Find the value of: \[ \vec{a} \times (\vec{b} + \vec{c}) + \vec{b} \times (\vec{c} + \vec{a}) + \vec{c} \times (\vec{a} + \vec{b}) \]

• A. 1
• B. 0
• C. -1
• D. 3

Hint:

The cross product is anti-commutative, meaning \( \vec{u} \times \vec{v} = -\vec{v} \times \vec{u} \).
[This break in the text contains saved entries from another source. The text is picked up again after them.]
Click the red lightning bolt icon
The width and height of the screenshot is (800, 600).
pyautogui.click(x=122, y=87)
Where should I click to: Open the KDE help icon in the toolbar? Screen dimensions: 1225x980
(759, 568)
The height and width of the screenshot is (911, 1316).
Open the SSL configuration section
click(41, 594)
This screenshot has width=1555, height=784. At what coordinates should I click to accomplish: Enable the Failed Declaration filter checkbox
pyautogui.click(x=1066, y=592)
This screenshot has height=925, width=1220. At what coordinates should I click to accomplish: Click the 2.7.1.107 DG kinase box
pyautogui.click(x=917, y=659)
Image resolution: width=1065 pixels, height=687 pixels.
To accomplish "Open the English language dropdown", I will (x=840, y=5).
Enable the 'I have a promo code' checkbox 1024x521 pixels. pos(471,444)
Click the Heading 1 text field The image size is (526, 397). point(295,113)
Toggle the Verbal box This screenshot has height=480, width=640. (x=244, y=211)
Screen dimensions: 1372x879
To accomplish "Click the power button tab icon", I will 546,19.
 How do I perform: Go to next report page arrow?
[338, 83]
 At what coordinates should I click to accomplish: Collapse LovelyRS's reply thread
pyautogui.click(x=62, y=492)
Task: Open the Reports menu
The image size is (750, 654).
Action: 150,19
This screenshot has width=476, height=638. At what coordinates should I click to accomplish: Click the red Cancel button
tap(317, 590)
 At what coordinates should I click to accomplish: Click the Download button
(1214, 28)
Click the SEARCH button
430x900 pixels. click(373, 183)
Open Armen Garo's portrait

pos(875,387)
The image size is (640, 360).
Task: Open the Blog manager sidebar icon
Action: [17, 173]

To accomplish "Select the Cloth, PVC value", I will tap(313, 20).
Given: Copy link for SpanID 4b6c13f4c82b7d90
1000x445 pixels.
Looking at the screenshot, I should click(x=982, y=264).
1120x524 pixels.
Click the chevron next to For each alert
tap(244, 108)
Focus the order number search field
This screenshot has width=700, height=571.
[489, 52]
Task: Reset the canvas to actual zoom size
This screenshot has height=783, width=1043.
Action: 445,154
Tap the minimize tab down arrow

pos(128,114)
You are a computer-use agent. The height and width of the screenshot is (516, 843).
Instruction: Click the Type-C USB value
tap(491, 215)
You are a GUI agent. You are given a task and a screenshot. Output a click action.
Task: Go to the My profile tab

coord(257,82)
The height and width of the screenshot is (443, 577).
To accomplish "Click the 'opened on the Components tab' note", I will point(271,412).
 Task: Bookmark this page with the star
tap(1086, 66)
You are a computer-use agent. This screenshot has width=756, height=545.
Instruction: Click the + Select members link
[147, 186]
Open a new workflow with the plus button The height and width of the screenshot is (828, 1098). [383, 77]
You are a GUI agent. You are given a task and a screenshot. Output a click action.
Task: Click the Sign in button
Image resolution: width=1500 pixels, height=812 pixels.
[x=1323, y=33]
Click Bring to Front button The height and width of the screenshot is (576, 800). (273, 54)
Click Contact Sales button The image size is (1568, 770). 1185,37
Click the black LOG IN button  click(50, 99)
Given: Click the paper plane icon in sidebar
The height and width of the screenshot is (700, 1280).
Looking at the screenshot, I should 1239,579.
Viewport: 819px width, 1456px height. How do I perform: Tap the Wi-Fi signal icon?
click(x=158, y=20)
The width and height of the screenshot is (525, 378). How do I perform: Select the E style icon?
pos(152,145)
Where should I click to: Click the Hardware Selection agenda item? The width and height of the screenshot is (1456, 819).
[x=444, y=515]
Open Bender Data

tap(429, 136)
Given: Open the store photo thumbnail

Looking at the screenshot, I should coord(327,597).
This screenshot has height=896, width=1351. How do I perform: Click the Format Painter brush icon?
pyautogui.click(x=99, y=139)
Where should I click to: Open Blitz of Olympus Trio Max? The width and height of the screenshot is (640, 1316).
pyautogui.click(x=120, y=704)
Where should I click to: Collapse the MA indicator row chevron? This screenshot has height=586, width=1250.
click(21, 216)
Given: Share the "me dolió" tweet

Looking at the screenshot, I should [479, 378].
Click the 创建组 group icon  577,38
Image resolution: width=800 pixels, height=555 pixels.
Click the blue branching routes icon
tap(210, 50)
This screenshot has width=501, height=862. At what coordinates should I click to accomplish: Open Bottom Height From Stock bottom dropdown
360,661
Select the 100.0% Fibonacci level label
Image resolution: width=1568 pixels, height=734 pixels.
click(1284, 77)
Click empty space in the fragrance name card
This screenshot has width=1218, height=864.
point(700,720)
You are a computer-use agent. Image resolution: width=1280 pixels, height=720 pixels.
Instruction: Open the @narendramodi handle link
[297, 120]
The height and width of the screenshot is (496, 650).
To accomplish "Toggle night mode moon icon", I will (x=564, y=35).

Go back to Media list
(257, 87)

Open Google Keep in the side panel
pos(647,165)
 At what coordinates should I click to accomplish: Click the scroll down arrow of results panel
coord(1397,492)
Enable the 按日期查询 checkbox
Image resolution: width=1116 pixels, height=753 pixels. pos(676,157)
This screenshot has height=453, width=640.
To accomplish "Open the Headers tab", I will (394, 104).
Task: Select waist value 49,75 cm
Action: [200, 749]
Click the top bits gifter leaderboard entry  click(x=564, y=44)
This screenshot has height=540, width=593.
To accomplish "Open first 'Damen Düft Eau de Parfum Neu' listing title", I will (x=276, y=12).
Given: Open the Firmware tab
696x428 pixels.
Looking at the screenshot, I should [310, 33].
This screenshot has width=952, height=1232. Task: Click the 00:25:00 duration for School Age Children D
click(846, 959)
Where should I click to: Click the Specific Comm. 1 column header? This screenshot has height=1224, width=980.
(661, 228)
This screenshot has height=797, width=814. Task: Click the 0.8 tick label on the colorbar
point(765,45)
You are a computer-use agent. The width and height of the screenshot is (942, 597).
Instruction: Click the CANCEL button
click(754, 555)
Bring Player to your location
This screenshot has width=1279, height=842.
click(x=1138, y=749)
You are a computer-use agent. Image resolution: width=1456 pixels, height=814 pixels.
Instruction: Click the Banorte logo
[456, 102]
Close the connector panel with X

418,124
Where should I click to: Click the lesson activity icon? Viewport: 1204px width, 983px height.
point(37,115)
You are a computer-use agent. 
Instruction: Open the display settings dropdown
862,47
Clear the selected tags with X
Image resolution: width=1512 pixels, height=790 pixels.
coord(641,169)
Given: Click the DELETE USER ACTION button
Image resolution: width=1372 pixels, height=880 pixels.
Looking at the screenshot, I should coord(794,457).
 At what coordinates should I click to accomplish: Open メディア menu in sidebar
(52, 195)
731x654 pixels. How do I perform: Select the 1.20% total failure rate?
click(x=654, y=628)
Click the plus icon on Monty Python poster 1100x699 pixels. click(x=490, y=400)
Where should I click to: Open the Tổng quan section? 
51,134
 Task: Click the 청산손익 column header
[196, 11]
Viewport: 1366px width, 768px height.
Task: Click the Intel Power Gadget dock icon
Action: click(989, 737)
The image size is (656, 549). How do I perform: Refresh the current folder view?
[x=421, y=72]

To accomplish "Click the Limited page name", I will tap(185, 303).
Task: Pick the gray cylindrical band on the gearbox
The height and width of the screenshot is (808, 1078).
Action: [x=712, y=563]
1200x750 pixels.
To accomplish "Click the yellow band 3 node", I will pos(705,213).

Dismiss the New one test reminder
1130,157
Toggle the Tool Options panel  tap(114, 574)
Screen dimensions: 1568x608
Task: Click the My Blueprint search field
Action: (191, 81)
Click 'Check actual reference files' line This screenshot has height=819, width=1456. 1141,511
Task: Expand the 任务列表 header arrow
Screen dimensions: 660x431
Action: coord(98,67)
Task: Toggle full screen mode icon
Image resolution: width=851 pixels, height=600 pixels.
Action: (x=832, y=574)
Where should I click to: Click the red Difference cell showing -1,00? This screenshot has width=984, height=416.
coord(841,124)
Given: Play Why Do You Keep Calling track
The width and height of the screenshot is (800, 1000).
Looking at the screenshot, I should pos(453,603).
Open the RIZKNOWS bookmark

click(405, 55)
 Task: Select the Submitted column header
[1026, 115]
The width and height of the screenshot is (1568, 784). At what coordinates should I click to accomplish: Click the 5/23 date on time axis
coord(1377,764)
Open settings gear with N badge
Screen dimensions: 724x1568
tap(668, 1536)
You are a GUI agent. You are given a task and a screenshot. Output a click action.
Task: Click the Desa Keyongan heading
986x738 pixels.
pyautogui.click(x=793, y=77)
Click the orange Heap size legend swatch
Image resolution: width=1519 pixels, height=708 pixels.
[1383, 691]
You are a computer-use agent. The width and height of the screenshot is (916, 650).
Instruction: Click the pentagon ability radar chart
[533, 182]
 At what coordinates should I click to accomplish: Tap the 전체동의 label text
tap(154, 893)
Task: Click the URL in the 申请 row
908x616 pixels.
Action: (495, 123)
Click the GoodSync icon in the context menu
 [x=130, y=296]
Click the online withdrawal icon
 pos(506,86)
Use this property to simplify expressions involving cross products.

Answer 1

The Correct Option is B

We will use the distributive property of the cross product: \[ \vec{a} \times (\vec{b} + \vec{c}) = \vec{a} \times \vec{b} + \vec{a} \times \vec{c} \] \[ \vec{b} \times (\vec{c} + \vec{a}) = \vec{b} \times \vec{c} + \vec{b} \times \vec{a} \] \[ \vec{c} \times (\vec{a} + \vec{b}) = \vec{c} \times \vec{a} + \vec{c} \times \vec{b} \] Now substitute these into the original expression: \[ \vec{a} \times (\vec{b} + \vec{c}) + \vec{b} \times (\vec{c} + \vec{a}) + \vec{c} \times (\vec{a} + \vec{b}) \] \[ = (\vec{a} \times \vec{b} + \vec{a} \times \vec{c}) + (\vec{b} \times \vec{c} + \vec{b} \times \vec{a}) + (\vec{c} \times \vec{a} + \vec{c} \times \vec{b}) \] Rearranging terms: \[ = (\vec{a} \times \vec{b} + \vec{b} \times \vec{a}) + (\vec{a} \times \vec{c} + \vec{c} \times \vec{a}) + (\vec{b} \times \vec{c} + \vec{c} \times \vec{b}) \] Now, using the property that \( \vec{u} \times \vec{v} = -\vec{v} \times \vec{u} \), we have: \[ \vec{a} \times \vec{b} = - \vec{b} \times \vec{a}, \quad \vec{a} \times \vec{c} = - \vec{c} \times \vec{a}, \quad \vec{b} \times \vec{c} = - \vec{c} \times \vec{b} \] Thus, the terms cancel each other out: \[ \vec{a} \times \vec{b} + \vec{b} \times \vec{a} = 0, \quad \vec{a} \times \vec{c} + \vec{c} \times \vec{a} = 0, \quad \vec{b} \times \vec{c} + \vec{c} \times \vec{b} = 0 \] So, the entire expression equals zero: \[ 0 \] Thus, the correct answer is: \[ \boxed{0} \]